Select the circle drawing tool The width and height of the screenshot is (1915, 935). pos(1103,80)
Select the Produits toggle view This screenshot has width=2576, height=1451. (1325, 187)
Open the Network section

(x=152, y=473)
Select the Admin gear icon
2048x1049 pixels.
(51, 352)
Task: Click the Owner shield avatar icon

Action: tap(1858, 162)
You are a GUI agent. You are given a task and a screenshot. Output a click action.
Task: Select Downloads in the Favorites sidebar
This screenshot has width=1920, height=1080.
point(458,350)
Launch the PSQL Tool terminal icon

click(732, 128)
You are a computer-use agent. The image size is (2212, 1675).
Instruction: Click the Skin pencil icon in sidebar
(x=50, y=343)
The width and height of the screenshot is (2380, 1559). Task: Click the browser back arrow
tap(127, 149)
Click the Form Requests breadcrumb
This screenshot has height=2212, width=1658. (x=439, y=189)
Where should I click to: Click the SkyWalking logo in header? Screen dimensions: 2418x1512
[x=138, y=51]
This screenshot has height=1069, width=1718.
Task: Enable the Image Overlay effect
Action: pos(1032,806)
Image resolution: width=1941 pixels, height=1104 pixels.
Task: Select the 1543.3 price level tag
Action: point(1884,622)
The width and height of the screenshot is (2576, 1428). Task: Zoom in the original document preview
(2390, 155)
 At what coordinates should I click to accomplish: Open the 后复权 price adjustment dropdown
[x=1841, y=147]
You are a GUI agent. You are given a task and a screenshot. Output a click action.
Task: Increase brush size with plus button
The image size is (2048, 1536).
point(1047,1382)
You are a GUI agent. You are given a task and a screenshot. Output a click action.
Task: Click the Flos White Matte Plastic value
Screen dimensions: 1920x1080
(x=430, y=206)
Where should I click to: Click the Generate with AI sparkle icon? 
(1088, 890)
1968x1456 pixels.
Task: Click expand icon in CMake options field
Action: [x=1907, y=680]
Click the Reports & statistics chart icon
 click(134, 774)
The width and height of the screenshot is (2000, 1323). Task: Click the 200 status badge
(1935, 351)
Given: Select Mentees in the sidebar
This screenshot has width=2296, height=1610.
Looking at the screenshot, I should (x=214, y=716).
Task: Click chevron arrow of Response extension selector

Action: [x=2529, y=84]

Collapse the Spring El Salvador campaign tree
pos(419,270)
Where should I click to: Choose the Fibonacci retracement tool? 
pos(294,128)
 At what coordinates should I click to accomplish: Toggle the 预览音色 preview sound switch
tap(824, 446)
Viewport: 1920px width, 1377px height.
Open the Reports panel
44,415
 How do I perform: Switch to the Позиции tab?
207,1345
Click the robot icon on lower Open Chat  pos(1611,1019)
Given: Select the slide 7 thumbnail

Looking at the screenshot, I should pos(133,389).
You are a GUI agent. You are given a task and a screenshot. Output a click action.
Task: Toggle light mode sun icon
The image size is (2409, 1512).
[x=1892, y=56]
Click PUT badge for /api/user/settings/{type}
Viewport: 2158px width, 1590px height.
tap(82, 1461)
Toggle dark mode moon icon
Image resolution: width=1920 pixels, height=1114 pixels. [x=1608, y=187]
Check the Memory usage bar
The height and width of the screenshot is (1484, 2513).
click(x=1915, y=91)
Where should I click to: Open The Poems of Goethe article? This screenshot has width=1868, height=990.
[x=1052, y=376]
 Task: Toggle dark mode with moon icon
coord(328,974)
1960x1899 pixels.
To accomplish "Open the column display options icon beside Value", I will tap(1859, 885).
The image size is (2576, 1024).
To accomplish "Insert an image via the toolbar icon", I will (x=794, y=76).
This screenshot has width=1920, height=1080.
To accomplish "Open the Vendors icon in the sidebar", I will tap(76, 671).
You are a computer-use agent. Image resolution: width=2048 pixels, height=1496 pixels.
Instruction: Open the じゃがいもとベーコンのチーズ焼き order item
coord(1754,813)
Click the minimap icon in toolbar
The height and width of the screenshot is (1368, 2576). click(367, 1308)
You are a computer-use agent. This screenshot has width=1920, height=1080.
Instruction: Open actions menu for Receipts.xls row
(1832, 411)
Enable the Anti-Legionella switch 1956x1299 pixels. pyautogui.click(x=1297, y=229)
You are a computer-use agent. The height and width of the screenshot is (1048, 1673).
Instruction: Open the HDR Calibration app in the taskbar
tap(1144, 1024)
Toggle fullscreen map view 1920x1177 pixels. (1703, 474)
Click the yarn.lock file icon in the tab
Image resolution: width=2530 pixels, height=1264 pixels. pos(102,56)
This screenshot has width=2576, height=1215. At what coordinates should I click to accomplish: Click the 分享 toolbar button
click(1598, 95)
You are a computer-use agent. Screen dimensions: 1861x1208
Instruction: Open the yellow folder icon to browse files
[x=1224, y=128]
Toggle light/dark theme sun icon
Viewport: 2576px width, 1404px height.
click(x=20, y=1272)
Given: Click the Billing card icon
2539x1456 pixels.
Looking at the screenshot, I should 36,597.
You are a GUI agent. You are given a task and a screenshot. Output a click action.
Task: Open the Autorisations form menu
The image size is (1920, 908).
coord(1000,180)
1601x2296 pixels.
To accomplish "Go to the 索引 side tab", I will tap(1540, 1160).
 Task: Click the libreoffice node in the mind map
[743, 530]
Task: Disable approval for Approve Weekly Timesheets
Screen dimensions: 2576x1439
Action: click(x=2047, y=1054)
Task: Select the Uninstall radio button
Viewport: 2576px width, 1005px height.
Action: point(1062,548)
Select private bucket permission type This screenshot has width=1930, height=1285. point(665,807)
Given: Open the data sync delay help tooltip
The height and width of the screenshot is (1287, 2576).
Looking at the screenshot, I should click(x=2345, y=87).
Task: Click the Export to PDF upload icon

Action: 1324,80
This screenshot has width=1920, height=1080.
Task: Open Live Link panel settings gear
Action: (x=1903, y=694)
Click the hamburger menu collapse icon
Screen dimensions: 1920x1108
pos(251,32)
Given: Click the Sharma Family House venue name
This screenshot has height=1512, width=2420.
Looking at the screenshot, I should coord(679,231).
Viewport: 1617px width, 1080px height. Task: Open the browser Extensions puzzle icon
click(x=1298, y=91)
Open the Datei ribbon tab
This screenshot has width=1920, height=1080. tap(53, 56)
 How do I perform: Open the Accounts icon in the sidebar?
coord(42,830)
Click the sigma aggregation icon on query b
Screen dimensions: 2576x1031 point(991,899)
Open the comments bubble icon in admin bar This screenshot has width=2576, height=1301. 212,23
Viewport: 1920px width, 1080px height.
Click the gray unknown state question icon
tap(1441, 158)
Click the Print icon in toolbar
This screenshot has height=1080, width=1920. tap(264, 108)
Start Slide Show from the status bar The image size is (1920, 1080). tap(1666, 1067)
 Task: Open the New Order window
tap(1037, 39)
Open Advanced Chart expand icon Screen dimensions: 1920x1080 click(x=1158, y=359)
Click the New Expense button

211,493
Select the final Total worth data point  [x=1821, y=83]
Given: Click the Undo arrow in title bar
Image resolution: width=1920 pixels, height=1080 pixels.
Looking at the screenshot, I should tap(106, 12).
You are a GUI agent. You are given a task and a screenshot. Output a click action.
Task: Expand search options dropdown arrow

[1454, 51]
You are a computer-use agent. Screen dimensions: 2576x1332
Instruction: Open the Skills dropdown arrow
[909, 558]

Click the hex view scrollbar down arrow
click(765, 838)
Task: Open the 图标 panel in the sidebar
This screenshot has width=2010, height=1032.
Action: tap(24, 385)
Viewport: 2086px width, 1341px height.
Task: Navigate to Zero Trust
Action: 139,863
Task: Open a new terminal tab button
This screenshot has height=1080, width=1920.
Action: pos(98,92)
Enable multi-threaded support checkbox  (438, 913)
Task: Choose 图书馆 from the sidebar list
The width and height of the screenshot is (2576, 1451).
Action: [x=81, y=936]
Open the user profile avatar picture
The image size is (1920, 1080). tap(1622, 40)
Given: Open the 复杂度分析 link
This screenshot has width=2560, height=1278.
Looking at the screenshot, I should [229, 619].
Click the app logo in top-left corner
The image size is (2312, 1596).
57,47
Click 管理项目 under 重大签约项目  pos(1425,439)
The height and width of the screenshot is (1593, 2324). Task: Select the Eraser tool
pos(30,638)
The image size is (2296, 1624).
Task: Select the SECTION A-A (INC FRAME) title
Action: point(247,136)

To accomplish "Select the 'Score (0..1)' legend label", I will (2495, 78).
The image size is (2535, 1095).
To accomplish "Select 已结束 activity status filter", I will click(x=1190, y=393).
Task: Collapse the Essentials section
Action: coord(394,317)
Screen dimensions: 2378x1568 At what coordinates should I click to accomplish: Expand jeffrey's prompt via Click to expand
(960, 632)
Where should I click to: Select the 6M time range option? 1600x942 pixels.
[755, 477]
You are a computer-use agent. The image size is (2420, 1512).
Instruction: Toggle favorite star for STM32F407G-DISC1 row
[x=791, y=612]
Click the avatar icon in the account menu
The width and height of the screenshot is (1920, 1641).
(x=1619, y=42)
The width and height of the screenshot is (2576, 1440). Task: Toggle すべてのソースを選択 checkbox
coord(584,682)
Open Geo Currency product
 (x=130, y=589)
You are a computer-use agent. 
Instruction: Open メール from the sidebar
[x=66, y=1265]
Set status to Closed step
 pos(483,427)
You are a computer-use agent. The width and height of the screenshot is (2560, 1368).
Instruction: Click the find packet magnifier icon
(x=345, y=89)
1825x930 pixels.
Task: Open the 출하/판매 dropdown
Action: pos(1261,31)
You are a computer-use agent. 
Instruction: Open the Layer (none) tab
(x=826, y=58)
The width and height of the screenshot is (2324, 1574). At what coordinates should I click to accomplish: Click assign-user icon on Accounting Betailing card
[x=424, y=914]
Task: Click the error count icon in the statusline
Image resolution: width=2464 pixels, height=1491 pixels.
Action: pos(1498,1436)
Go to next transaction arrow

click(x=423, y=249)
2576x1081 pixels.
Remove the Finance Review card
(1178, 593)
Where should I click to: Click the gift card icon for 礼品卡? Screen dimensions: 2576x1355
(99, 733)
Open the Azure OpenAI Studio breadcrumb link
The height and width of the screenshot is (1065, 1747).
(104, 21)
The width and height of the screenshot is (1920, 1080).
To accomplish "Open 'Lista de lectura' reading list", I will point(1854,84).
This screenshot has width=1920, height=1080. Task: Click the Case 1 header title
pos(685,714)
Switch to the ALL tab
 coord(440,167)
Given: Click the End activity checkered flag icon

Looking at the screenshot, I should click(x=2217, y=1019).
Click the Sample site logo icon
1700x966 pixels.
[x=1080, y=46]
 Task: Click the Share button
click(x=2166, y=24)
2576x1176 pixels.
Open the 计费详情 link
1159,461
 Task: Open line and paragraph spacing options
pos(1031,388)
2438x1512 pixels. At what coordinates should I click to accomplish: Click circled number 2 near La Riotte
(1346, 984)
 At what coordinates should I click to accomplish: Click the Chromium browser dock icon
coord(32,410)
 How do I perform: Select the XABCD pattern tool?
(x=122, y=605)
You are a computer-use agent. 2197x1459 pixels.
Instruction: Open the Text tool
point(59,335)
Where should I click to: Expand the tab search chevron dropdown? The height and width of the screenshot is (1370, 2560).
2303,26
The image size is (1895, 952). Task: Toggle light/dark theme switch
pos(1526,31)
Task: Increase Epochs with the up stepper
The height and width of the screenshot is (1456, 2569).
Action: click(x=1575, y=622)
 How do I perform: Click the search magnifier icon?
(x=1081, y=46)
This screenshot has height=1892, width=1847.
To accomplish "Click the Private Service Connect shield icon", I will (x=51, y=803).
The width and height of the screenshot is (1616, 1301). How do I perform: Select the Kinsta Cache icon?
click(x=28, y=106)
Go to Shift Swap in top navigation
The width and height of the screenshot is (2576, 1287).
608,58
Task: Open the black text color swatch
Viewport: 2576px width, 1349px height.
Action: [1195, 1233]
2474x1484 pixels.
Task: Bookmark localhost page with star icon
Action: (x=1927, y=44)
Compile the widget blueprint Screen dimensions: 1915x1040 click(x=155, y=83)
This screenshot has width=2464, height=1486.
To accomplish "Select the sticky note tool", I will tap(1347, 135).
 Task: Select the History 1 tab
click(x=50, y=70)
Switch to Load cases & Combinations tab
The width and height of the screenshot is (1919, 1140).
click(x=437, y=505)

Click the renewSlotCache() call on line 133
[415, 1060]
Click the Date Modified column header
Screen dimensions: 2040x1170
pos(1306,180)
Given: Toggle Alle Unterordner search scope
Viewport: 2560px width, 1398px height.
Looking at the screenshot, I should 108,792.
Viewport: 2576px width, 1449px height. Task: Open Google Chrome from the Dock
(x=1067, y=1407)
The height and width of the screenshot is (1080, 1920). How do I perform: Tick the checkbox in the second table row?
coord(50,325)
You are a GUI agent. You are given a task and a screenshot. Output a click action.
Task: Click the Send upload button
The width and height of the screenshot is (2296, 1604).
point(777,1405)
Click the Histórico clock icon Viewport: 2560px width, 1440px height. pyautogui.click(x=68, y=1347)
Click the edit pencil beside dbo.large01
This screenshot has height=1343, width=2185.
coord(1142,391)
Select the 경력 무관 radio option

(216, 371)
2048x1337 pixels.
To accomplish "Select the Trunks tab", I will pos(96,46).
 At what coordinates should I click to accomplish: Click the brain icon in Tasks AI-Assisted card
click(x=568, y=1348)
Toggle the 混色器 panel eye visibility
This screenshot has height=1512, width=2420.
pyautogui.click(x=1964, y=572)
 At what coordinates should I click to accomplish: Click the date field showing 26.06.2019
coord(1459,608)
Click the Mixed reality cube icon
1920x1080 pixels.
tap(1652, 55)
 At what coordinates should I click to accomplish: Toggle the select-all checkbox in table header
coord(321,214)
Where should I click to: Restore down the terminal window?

====

* [TASK STATEMENT]:
Lines with the word "list" in them should be copied from the preceding records.

* [ANSWER TO THIS EXERCISE]:
Task: Choose 图书馆 from the sidebar list
To accomplish "Open 'Lista de lectura' reading list", I will point(1854,84).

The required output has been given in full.